Niente invalidità e nemmeno indennizzo per malattia per quei lavoratori che durante la pausa caffè subiscono un infortunio: è la sentenza emessa dalla Cassazione. I giudici supremi hanno accolto il ricorso dell'Inail contro l'indennizzo e l'invalidità in favore di una impiegata della Procura di Firenze che si era rotta il polso cadendo per strada mentre era uscita per un caffé.
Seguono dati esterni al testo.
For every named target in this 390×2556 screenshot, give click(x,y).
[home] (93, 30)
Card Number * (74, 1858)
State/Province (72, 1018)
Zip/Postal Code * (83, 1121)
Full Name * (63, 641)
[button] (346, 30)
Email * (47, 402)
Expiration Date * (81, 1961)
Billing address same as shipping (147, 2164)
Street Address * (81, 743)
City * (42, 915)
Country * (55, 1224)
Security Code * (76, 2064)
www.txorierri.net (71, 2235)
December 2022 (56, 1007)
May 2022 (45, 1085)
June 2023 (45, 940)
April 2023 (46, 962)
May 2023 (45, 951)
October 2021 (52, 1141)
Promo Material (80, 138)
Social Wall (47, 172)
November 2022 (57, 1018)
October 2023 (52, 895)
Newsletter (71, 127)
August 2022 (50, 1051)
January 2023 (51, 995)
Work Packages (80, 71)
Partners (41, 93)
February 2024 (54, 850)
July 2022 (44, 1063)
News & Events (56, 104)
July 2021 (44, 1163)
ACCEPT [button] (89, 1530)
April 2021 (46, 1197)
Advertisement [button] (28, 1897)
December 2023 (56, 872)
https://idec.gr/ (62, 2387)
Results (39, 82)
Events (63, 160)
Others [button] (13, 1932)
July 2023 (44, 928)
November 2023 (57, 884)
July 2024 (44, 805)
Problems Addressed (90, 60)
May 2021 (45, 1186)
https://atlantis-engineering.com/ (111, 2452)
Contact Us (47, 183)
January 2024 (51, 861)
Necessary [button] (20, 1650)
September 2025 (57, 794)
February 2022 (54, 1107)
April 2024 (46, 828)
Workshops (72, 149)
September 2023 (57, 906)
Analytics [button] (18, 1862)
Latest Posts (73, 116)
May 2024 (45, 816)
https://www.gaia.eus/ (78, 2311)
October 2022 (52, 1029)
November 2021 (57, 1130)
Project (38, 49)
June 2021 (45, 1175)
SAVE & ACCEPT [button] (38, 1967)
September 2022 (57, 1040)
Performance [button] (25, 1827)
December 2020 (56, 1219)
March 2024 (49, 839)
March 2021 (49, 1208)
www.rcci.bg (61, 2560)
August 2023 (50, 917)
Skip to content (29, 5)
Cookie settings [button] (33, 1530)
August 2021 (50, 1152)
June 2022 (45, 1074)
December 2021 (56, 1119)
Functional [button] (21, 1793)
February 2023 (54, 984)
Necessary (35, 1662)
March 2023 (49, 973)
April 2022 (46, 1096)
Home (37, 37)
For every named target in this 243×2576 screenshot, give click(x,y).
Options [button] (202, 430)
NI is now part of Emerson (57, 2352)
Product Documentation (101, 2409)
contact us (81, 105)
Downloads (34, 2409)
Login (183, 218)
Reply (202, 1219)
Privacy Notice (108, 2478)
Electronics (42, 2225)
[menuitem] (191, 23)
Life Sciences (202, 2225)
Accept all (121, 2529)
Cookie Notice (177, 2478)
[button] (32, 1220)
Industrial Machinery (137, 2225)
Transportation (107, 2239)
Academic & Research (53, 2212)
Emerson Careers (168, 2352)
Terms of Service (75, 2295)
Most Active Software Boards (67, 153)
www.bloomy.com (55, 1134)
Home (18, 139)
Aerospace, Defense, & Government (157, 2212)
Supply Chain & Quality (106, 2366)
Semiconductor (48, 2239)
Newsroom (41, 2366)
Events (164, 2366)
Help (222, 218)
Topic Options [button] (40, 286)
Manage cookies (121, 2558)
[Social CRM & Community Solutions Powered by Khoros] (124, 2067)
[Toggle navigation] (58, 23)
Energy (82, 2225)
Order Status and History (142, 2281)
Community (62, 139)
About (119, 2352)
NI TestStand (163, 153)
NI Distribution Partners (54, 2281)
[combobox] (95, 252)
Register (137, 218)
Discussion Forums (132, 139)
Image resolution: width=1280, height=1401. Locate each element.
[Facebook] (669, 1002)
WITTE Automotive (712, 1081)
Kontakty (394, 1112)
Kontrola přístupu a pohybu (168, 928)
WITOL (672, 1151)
L'impiegata era stata autorizzata dal proprio capo ad andare al bar all'esterno dell'ufficio poiché lo stabile era sguarnito di un punto ristoro. Per la Cassazione la "tazzina" non è una esigenza impellente e legata al lavoro ma una libera scelta. 

 

 

"Andare al bar? Ci si espone volontariamente a rischi" - Per i supremi giudici, non ha diritto alla tutela assicurativa dell'Inail chi affronta un rischio "scaturito da una scelta arbitraria" e "mosso da impulsi, e per soddisfare esigenze personali, crei e affronti volutamente una situazione diversa da quella inerente l'attività lavorativa", pur intesa in senso "ampio", "con ciò ponendo in essere una causa interruttiva di ogni nesso fra lavoro, rischio ed evento" di infortunio. Pertanto, prosegue il verdetto della Cassazione, "è da escludere la indennizzabilità" dell'incidente "subito dalla lavoratrice durante la pausa al di fuori dell'ufficio giudiziario ove prestava la propria attività e lungo il percorso seguito per andare al bar a prendere un caffè, dato che allontanandosi dall'ufficio per raggiungere un vicino pubblico esercizio, si è volontariamente esposta ad un rischio non necessariamente connesso all'attività lavorativa per il soddisfacimento di un bisogno certamente procrastinabile e non impellente".

 

 

In questo modo, Rosanna B. - l'impiegata di questa vicenda finita in Cassazione - con la scelta di andare al bar per la pausa caffè "ha interrotto la necessaria connessione causale tra attività lavorativa ed incidente". Ed è del tutto "irrilevante", prosegue il verdetto della Sezione lavoro dell'Alta Corte, "la circostanza della tolleranza espressa dal soggetto datore di lavoro in ordine a tali consuetudini dei dipendenti, non potendo una mera prassi o comunque una qualsiasi forma di accordo tra le parti del rapporto di lavoro, allargare l'area oggettiva di operatività della nozione di occasione di lavoro". Dunque il permesso del capo non garantisce assolutamente che la pausa caffè sia connessa a motivi di servizio. 

 

Impiegata costretta a pagare le spese legali - Rosanna che aveva vinto in primo e secondo grado davanti a Tribunale e Corte di Appello di Firenze e ottenuto dall'Inail l'indennità di malattia assoluta temporanea e l'indennizzo per danno permanente del 10% in relazione alla caduta per strada avvenuta una mattina di luglio del 2010, ora - a 11 anni dai fatti e dopo aver atteso dal 2015 la fissazione dell'udienza in Cassazione per la valutazione della sentenza di secondo grado emessa nel 2014 - ha perso il diritto agli indennizzi ed è stata condannata a pagare 5.300 euro di spese legali e di giustizia.